En plus de concurrencer plus férocement la C Series, maintenant contrôlée par Airbus, le partenariat planifié par Boeing et Embraer risque d'accroître la pression sur les avions régionaux de Bombardier, estiment des observateurs.

Le géant américain contrôlera 80 % de la coentreprise valorisée jeudi à 4,75 milliards $ US, tandis que l'avionneur brésilien détiendra les 20 % restants. La clôture est prévue à la fin de 2019.

Bombardier a affirmé que ce rapprochement était une réponse directe à la prise de contrôle de la C Series - le plus important avion commercial jamais construit par l'avionneur québécois - par Airbus.

«Même si Boeing et Embraer finalisent leur partenariat, les C Series sont des avions supérieurs», a indiqué par courriel un porte-parole de la société, Simon Letendre.

Le directeur du groupe d'études en management des entreprises en aéronautique à l'UQAM, Mehran Ebrahimi, a abondé dans le même sens, expliquant que le géant américain voulait «se rattraper» après avoir raté l'occasion dans le passé de mettre le grappin sur l'avion développé par Bombardier.

Selon Richard Aboulafia, de la firme américaine Teal Group, Embraer avait besoin de l'appui d'un géant comme Boeing afin d'améliorer la compétitivité de ses modèles 190 et 195 E 2 pour qu'ils puissent rivaliser avec la C Series.

De l'avis de l'analyste, un des principaux objectifs de la transaction est la réduction des coûts pour le constructeur brésilien.

«C'est vraiment une question de chaîne d'approvisionnement», a expliqué M. Aboulafia au cours d'un entretien téléphonique.

Un nouveau rival

S'il croit aussi que l'alliance prévue entre Boeing et Embraer se veut une riposte à Airbus, Walter Spracklin, de RBC Marchés des capitaux, voit également d'autres effets à plus long terme pour Bombardier.
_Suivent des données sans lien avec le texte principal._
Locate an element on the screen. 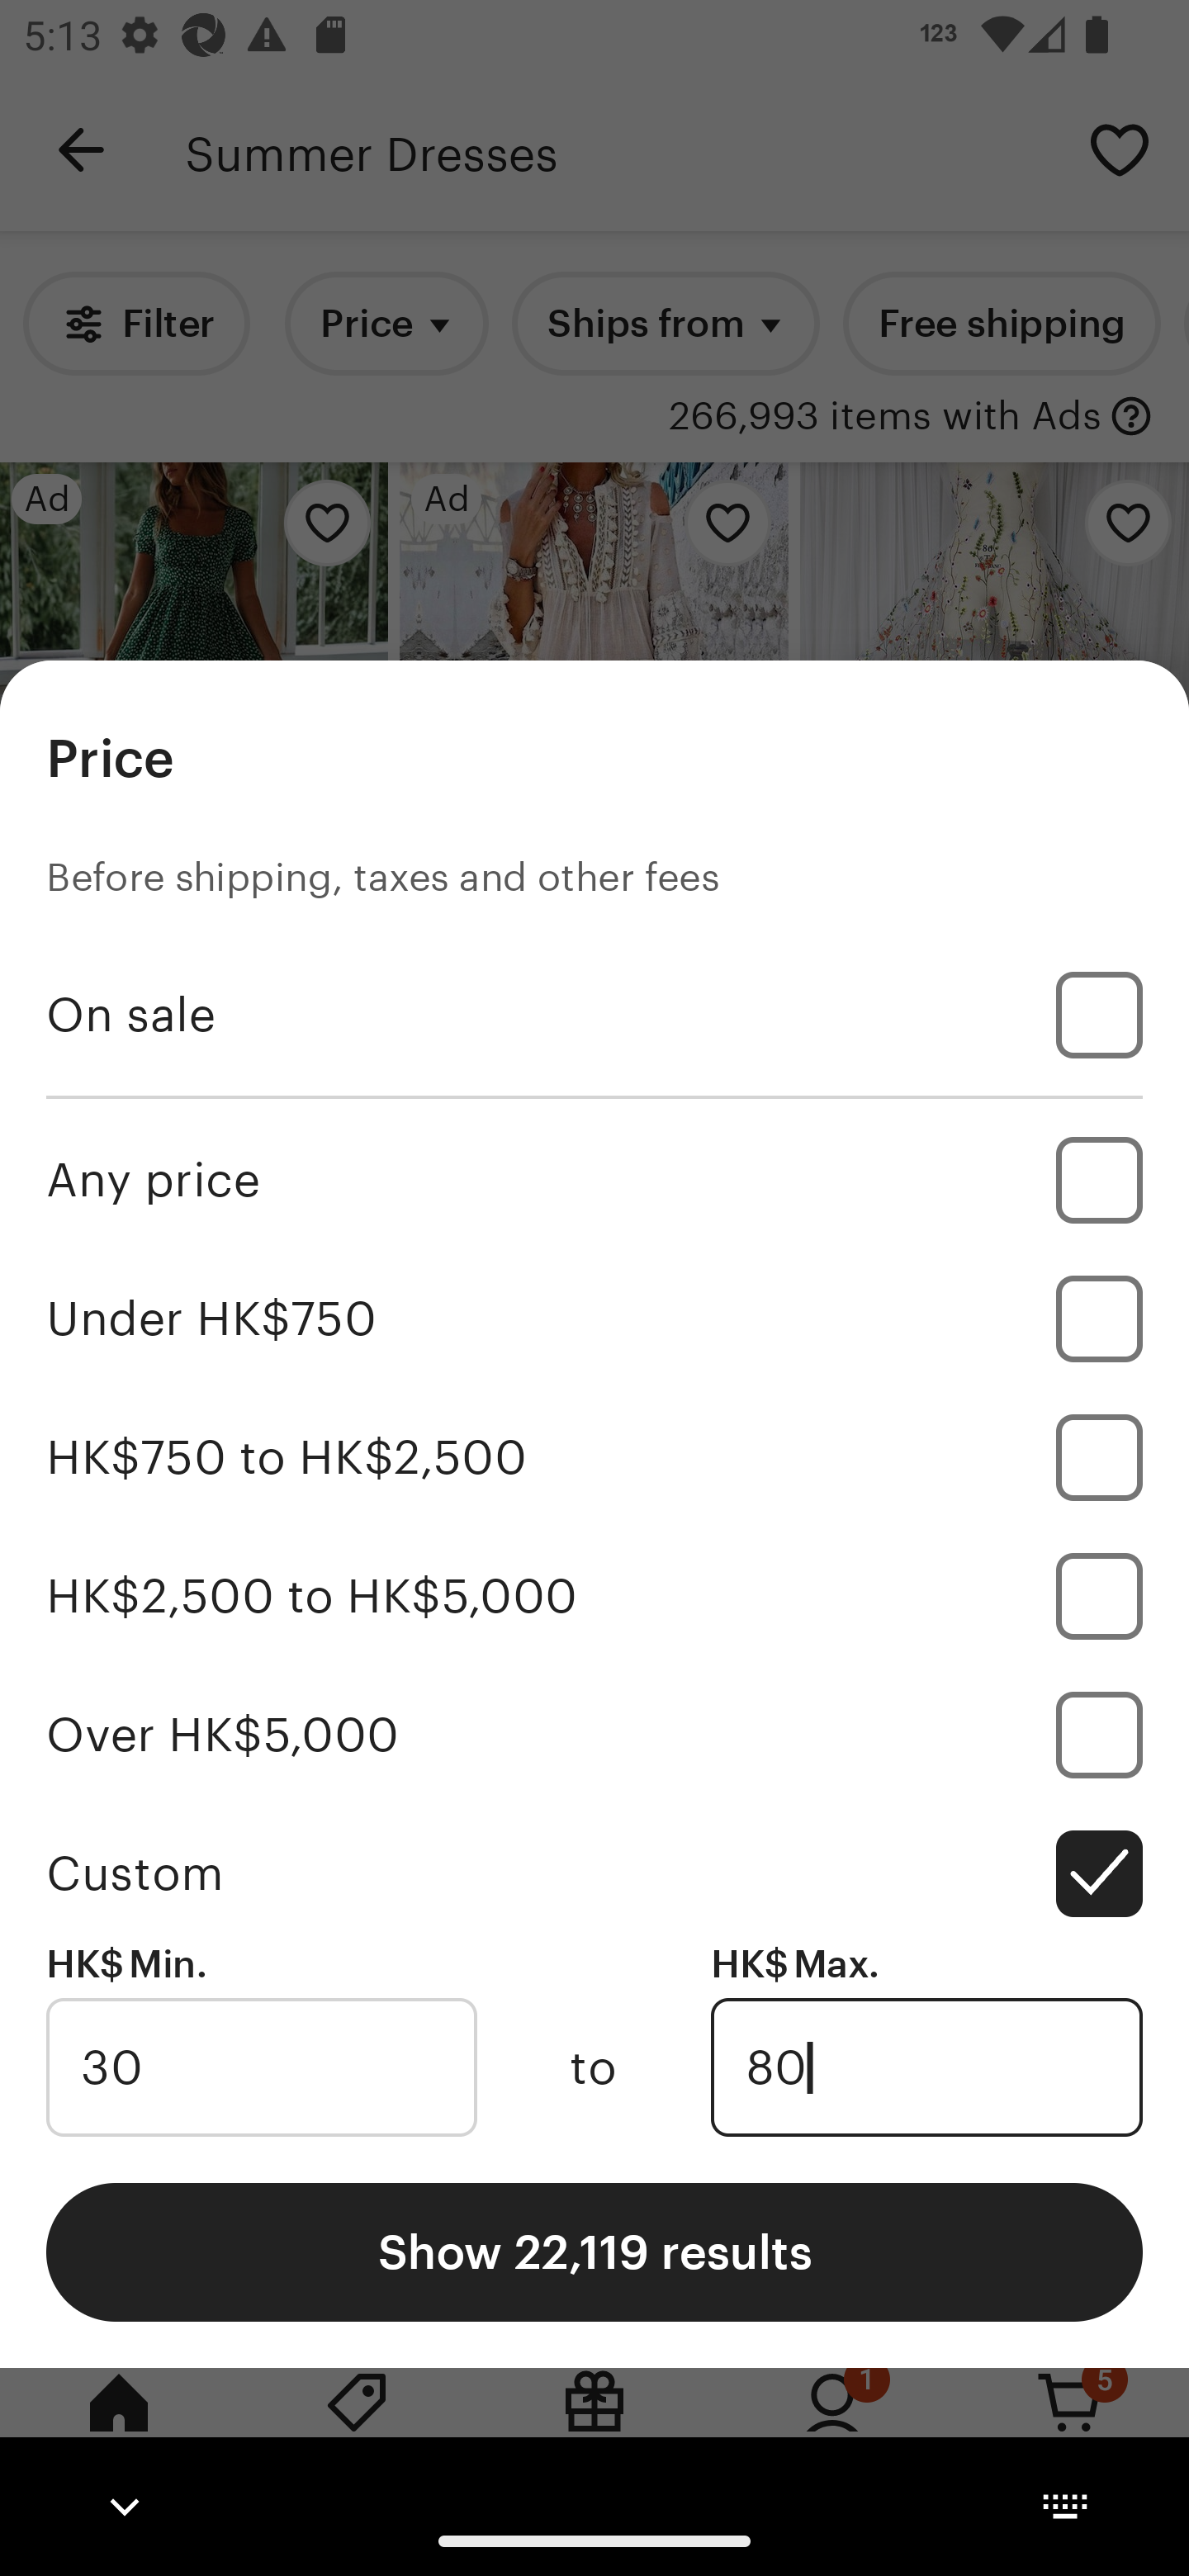 The image size is (1189, 2576). Any price is located at coordinates (594, 1179).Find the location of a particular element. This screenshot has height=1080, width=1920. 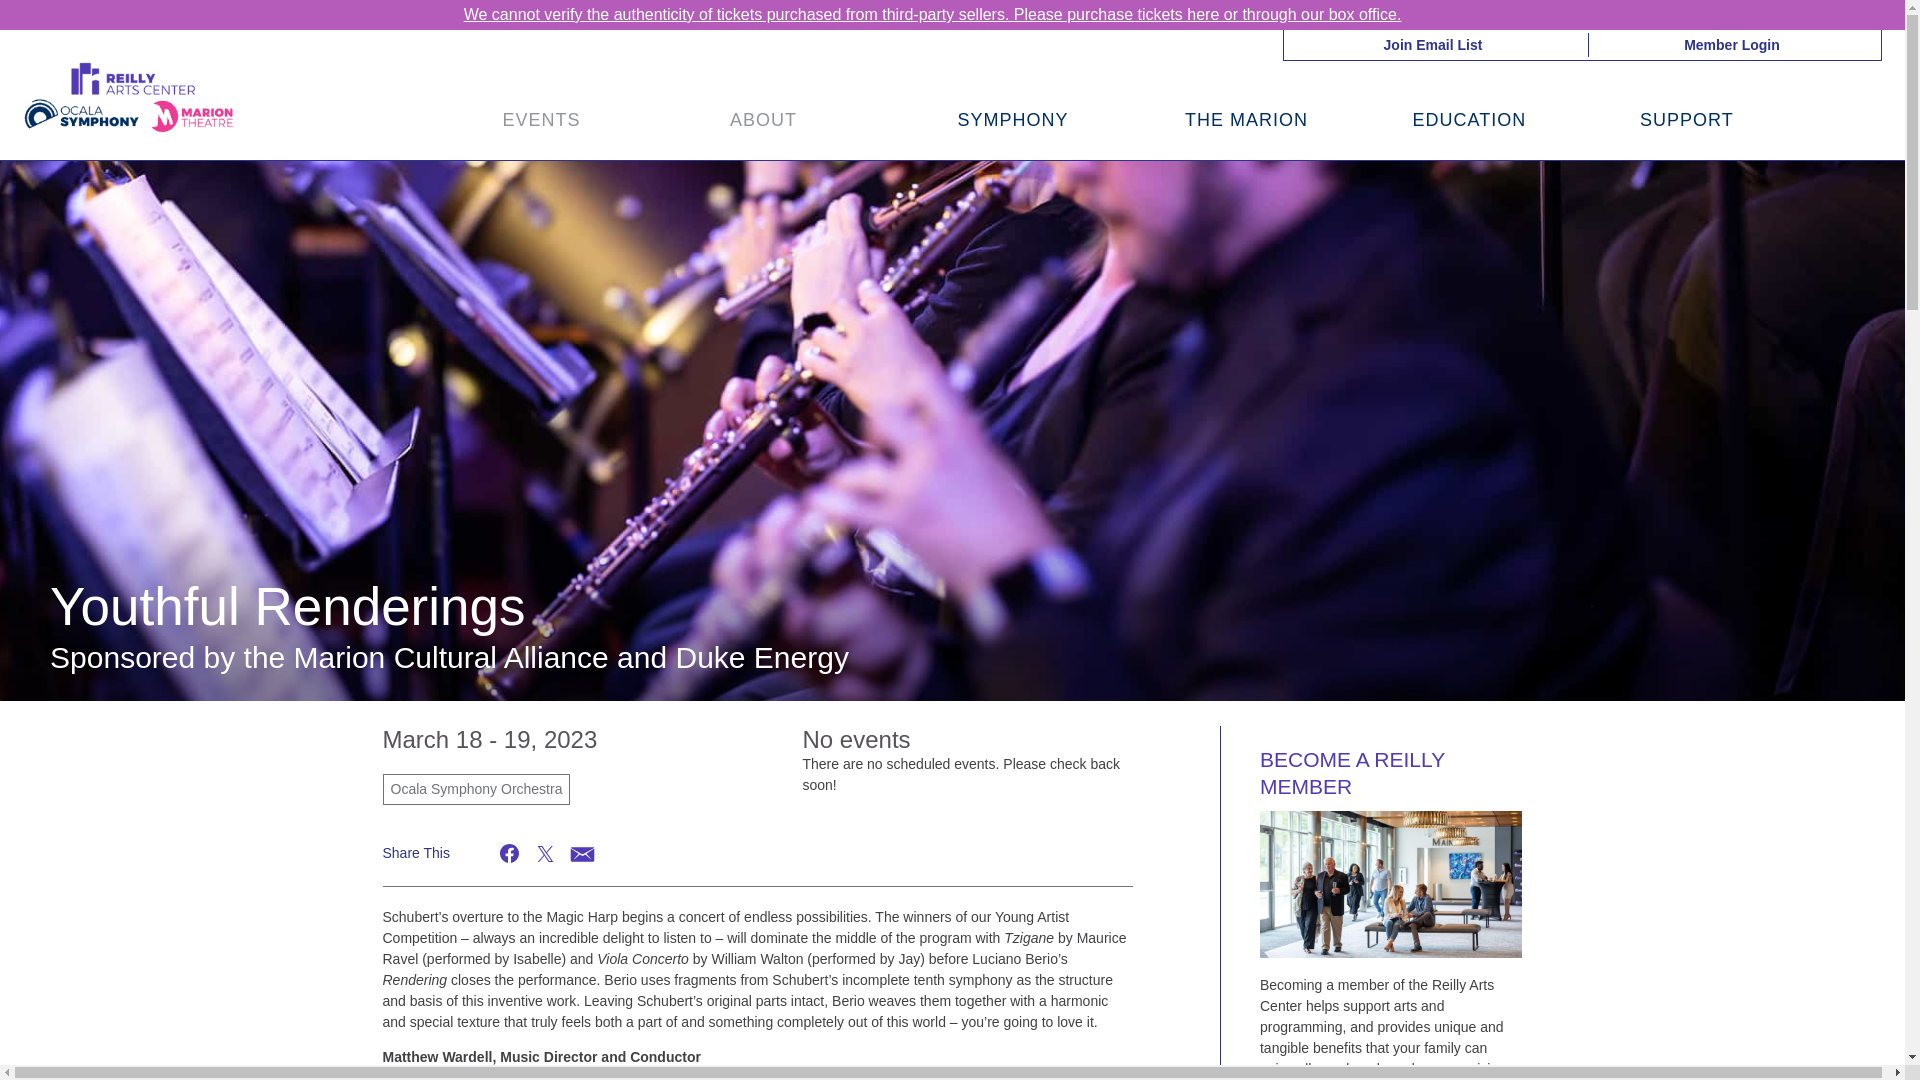

Ocala Symphony Orchestra is located at coordinates (476, 789).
Dans une note envoyée par courriel, l'analyste a rappelé que les avions régionaux construits par la société brésilienne passeront dans le giron de son partenaire américain.

«Nous voyons en quelque sorte un désavantage [pour Bombardier] puisque la compagnie devra lutter contre un concurrent qui a une importante force de vente et d'imposantes ressources en marketing», a écrit M. Spracklin.

Du même avis, M. Ebrahimi a cependant rappelé que l'avionneur québécois avait déjà commencé à s'adapter, notamment en proposant une nouvelle cabine pour ses CRJ 900 tout en réitérant son engagement à l'endroit des avions à hélices Q400.

Ernie Arvai, de la firme AirInsight, croit que Bombardier peut tirer son épingle du jeu, ajoutant que l'entreprise en avait fait la preuve avec ses récentes commandes d'avions régionaux auprès de Delta Air Lines et American Airlines.

De plus, la clause limitant la taille des avions régionaux demeure en vigueur aux États-Unis, ce qui procure notamment un avantage aux CRJ 700 et 900 par rapport aux E175 E2 d'Embraer, croit le consultant chez AirInsight.

«Je crois qu'il est normal d'être préoccupé lorsque l'on fait face à un rival aux reins solides, mais je ne crois pas qu'il faille paniquer à ce moment-ci», a-t-il analysé.

Ce dernier estime également que le géant américain n'est pas aussi agile que Bombardier dans le marché des appareils régionaux.

M. Arvai a également prévenu qu'il pourrait y avoir de la discorde au sein de la coentreprise que souhaitent mettre sur pied Boeing et Embraer étant donné que la culture organisationnelle des deux entreprises est très différente.

Nouveaux produits?

Quant à lui, Benoit Poirier, de Desjardins Marchés des capitaux, croit qu'Embraer aura des ressources financières à sa disposition afin de mettre de l'avant des «initiatives de croissance» dans le segment des jets d'affaires, en plus de potentiellement développer un avion turbopropulsé afin de concurrencer le Q400.

«Sur une note plus positive, l'industrie des avions commerciaux passera de quatre joueurs principaux à deux, ce qui devrait rétablir une certaine logique en ce qui a trait aux prix offerts», a écrit l'analyste dans une note.

M. Poirier a souligné que l'an dernier, au Salon aéronautique du Bourget, près de Paris, Embraer avait manifesté son intérêt entourant le développement d'un nouvel avion à hélices.

À la Bourse de Toronto, le titre de Bombardier a clôturé à 5,18 $, en hausse de 17 cents, ou 3,39 %.